Somewhere, out there, there must be a book which provides a decent analysis and critique, from a socialist perspective, of the SNP and the SNP minority government which has been in power at Holyrood since May 2007. Unfortunately — for reader and author alike — Tom Gallagher’s recently published work is not that book.
The book begins with a history of Scotland from the Treaty of Union of 1707 through to the SNP’s election victory three centuries later. It is the good part of the book.
The Union of 1707, Gallagher explains (like countless others before him) was not an act of annexation. On the contrary, it left many of the main Scottish institutions intact. Nor was the Union something which lacked support in Scotland: there was a Unionist tradition in Scotland dating back to the early sixteenth century.
The Treaty of Union opened up England’s colonial possessions to Scottish merchants and facilitated the initial “accumulation of capital” needed to transform the Scottish economy. In the course of the nineteenth century, Scotland’s economy emerged as one of the most industrialised in the world.
Scotland’s relation to England was therefore anything but that of a colony.
In the early twentieth century, as continental competitors began to make inroads into British economic hegemony, the first voices which questioned the value of the Union for Scotland began to be raised.
But the shared experiences of the Second World War and the post-war Labour government’s creation of an all-British welfare state quickly stifled such voices, at least until the 1960s.
In the course of the 1960s the manifest failure of the Westminster government to prevent the ongoing decline of the Scottish economy, together with the discovery of North Sea oil, re-opened the political space for the argument that Scotland would do better as an independent state.
The ongoing decline of the institutions which had “bonded” together the constituent parts of the British state provided further grist to the Scottish-nationalist mill. So too did the collapse of Scottish support for the major Unionist parties, firstly for the Tories after their adoption of Thatcherism, and then for New Labour after its own adoption of Thatcherism.

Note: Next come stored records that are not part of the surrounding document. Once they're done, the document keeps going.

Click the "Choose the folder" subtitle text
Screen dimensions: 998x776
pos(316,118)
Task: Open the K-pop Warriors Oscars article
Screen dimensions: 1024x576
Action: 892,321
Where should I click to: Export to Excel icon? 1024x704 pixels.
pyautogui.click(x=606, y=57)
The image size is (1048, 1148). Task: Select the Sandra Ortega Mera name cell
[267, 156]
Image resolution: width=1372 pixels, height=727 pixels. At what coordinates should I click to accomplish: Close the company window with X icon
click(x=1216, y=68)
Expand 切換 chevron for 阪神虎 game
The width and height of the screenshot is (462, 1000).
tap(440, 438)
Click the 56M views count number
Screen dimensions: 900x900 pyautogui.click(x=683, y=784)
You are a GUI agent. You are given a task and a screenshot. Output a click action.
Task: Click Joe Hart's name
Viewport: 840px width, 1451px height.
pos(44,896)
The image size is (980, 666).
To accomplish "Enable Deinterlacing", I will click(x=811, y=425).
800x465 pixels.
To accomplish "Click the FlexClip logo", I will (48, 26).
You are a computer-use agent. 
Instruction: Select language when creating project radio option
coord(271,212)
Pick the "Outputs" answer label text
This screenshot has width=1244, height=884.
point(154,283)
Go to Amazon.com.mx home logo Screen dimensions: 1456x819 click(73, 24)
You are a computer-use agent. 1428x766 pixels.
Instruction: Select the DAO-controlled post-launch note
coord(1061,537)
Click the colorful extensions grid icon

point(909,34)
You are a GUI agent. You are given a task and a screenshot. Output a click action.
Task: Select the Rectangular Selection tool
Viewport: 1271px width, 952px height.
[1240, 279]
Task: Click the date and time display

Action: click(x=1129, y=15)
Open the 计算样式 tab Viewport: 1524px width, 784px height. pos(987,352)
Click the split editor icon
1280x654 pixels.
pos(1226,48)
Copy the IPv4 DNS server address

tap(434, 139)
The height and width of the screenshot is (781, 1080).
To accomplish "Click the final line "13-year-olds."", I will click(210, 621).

Devolution in 1997 actually resulted in a sudden collapse in support for the SNP. However the sorry record in power of the two Labour-Liberal Democratic Holyrood administrations (1999-2003, and 2003-2007) resulted in a revival of the SNP’s fortunes.
Fully one half of Gallagher’s book is taken up with this historical background to the rise of the SNP.
Gallagher’s critique of the SNP in power constantly struggles, albeit unsuccessfully, to raise itself above a loose and sometimes repetitive pastiche of journalistic anecdotes and cyberspace chatter.
True enough, there is no shortages of such anecdotes and chatter: Catholics, Islamists, Donald Trump, rich Americans, bankers, rich Scots, nuclear power, the Lewis chessmen, Andy Murray, Trotskyites (sic), William Wallace, Ireland, Qatar, Kosova, Mary, Queen of Scots, quangocrats, the Lisbon Treaty, Berwick-on-Tweed, Jahangir Hanif …
And, true enough, some of the anecdotes and chatter are almost interesting. But what they do not add up to is anything even half-approaching a serious political analysis of the SNP.
In fairness to Gallagher, it could be argued that because the SNP is such an “all things to all people” kind of party, a rounded and holistic analysis of its politics is impossible.
But Gallagher’s vitriolic contempt for the SNP and his sometimes personalised attacks do little to raise the political level of the book, even if the vitriol does not reach the level achieved by Gallagher in some of his other writings on the SNP.
Gallagher’s right-wing leanings – expressed, for example in his sneers about “anti-fascist rhetoric” and “class war rhetoric which has been gathering dust for decades” — only reinforce the book’s shortcomings.
In some ways, though, this is a pity. Somewhere within The Illusion of Freedom there is a serious book trying to escape. Unfortunately, however, the dead weight of Gallagher’s prose renders futile any such attempt at escape.
Although Gallagher never fully developes it, his basic argument is that post-1707 Scotland (like pre-1707 Scotland) was socially and politically conservative, and governed over by vested interests hostile to any idea of participatory democracy. And the SNP belongs to that tradition.
For all its rhetoric and apparent radicalism, the SNP would rule even an independent Scotland in the same top-down and non-participatory manner as its predecessors over the past three centuries.
It is in that sense that the SNP promise of an independent Scotland, governed by the SNP, offers only the illusion, and not the reality of freedom.